Keep only the lines of the listing that include the word "under", and copy them.

* Input
□ □ □ □ □

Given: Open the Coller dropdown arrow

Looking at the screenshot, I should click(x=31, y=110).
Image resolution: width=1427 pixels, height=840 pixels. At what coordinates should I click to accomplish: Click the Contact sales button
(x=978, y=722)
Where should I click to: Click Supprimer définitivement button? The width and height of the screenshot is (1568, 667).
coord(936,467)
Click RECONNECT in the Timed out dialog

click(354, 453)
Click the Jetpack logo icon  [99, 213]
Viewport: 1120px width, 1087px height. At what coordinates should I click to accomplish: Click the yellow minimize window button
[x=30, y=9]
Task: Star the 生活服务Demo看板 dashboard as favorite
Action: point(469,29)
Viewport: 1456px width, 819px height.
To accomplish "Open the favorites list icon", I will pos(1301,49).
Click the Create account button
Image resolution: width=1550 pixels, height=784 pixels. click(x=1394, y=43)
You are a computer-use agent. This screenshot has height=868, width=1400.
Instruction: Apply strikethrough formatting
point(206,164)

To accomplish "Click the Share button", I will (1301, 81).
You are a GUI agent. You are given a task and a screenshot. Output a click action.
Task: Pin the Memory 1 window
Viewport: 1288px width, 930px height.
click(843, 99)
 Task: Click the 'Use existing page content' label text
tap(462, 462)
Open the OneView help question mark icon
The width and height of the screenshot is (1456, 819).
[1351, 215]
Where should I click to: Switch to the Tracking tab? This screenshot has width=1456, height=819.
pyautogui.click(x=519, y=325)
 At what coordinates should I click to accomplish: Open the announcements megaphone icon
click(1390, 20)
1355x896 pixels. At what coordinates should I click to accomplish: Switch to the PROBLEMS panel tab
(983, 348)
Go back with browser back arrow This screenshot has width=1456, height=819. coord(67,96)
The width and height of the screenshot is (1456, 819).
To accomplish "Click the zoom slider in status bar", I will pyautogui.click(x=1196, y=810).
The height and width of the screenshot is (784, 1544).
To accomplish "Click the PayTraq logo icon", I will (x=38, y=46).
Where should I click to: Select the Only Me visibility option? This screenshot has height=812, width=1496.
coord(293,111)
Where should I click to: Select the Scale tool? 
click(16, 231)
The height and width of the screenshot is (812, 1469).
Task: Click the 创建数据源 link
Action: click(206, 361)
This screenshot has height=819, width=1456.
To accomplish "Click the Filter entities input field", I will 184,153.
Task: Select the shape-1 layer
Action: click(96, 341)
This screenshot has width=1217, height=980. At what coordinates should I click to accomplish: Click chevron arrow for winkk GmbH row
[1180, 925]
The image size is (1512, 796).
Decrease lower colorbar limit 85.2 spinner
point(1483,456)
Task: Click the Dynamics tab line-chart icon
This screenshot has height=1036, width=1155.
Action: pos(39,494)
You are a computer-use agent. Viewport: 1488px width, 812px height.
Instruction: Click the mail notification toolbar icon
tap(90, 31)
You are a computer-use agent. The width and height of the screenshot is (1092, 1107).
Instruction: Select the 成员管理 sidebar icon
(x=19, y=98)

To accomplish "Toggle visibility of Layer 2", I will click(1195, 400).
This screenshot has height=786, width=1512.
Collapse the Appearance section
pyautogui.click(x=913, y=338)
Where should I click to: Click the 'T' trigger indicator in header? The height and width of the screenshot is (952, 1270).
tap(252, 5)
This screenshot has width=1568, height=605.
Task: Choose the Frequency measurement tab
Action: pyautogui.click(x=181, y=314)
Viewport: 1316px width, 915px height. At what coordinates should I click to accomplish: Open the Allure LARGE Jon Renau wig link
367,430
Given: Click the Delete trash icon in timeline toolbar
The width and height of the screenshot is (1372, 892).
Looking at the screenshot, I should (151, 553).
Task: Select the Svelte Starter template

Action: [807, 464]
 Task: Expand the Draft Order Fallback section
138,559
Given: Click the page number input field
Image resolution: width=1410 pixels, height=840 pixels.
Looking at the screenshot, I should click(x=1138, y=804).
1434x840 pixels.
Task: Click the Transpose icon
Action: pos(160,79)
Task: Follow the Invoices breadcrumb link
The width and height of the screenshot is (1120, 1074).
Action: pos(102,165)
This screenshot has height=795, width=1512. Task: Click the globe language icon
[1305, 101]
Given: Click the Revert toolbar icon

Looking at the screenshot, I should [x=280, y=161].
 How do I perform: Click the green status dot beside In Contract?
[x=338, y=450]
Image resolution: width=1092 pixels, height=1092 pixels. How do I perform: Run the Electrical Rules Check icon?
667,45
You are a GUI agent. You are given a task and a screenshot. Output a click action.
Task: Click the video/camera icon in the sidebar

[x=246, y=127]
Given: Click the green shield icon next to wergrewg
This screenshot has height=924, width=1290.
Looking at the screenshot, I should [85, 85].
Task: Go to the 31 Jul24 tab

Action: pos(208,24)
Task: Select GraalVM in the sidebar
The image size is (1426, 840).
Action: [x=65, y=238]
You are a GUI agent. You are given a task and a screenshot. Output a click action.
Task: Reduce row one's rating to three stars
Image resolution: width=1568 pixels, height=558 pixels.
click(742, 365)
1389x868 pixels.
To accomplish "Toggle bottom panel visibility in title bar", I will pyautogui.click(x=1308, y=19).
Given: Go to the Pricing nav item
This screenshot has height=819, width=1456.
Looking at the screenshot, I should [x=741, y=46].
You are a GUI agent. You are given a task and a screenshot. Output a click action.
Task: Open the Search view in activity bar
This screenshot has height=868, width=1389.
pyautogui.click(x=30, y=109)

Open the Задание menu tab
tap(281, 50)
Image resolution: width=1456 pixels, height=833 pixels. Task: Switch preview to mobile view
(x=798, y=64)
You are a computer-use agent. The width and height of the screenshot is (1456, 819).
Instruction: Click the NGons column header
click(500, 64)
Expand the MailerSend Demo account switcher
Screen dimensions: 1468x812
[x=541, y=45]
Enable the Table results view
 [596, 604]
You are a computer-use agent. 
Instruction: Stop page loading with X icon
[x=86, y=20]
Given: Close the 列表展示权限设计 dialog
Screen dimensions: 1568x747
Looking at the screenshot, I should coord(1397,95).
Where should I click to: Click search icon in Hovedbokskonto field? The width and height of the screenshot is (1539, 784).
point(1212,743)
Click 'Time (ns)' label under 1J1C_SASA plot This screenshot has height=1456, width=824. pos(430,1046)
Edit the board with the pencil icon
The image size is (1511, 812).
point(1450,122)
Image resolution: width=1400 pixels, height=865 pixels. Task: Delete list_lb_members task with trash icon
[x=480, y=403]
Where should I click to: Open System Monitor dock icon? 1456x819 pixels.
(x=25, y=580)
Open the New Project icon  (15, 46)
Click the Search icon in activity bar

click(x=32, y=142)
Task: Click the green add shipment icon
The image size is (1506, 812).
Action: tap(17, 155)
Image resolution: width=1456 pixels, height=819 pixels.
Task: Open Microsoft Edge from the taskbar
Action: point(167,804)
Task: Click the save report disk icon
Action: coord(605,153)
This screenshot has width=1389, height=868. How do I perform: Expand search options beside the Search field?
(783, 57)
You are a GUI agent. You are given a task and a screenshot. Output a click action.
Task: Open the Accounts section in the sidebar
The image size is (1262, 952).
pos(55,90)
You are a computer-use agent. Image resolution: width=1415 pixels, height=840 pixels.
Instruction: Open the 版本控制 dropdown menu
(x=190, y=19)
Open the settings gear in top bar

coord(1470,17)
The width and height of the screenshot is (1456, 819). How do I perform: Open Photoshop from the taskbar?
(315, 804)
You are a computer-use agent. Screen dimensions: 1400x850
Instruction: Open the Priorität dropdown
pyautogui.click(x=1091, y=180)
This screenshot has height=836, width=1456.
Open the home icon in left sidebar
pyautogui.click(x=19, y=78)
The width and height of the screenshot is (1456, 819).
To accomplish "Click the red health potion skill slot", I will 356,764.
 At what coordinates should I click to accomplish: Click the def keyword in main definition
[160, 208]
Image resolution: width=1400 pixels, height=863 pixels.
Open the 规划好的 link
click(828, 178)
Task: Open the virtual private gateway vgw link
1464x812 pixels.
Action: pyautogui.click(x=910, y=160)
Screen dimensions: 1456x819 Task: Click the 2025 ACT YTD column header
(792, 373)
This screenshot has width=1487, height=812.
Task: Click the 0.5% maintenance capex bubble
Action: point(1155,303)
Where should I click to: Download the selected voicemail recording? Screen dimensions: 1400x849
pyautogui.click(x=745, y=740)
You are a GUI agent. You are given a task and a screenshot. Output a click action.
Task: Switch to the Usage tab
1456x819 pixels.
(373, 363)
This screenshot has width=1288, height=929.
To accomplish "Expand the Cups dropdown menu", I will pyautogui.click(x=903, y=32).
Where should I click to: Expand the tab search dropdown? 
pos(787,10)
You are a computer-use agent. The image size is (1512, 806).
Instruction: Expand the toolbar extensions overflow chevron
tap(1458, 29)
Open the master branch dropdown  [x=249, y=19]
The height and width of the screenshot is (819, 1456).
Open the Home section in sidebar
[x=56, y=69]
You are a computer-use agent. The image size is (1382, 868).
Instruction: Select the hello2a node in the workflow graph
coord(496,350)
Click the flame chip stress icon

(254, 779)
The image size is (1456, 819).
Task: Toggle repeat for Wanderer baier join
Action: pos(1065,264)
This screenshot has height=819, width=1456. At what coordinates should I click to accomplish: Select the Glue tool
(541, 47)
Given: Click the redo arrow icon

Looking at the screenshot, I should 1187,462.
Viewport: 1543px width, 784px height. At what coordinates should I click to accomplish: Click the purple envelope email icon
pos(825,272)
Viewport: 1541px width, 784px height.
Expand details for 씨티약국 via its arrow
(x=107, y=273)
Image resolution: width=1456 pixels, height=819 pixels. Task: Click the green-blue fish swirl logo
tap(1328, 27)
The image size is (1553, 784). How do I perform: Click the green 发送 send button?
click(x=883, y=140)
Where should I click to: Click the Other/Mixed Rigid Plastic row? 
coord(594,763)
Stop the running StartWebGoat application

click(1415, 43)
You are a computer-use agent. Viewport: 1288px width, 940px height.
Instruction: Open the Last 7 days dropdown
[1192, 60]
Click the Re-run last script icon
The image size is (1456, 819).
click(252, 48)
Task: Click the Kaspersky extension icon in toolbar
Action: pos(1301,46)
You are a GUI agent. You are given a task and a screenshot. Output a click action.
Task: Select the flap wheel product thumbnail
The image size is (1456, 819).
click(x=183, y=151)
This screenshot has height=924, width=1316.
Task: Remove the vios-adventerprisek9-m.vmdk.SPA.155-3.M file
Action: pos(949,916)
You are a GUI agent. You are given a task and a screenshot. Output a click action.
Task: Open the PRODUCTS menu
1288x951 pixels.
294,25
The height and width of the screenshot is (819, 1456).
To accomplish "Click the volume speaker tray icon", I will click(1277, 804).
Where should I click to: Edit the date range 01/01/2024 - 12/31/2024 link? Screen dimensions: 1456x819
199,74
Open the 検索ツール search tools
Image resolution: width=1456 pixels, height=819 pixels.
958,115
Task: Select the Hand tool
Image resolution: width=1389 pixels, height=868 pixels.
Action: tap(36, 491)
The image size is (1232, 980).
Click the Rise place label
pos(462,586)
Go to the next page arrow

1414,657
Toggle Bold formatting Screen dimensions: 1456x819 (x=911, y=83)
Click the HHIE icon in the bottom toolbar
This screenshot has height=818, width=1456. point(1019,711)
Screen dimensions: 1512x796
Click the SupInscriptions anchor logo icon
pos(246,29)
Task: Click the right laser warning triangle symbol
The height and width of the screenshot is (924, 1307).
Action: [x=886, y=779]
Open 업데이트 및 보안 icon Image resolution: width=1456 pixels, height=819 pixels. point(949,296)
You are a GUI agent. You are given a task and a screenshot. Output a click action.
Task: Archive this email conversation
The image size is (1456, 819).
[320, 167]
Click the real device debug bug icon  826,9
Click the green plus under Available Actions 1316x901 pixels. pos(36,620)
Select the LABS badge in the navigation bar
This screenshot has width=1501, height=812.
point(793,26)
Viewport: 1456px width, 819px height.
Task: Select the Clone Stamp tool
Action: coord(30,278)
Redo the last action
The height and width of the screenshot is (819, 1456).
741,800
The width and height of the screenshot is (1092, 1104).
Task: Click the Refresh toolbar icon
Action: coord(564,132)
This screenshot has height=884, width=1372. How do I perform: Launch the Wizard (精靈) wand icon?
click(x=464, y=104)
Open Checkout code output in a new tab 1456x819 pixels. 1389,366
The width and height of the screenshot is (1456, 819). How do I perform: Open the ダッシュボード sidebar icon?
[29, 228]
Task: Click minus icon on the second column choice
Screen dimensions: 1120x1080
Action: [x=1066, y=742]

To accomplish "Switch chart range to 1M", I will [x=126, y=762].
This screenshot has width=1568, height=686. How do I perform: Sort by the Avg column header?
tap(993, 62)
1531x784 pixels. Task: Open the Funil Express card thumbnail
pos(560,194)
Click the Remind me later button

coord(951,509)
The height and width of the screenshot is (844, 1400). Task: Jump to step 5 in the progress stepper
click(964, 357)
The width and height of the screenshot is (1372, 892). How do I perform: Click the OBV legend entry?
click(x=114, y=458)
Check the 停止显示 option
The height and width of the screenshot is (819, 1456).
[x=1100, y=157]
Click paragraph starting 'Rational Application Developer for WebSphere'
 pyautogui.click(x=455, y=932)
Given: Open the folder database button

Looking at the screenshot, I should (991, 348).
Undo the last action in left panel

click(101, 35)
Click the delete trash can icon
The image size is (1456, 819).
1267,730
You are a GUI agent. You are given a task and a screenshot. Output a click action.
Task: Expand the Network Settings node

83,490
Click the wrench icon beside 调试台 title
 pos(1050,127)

□ □ □ □ □

* Answer
Click 'Time (ns)' label under 1J1C_SASA plot This screenshot has height=1456, width=824. pos(430,1046)
Click the green plus under Available Actions 1316x901 pixels. pos(36,620)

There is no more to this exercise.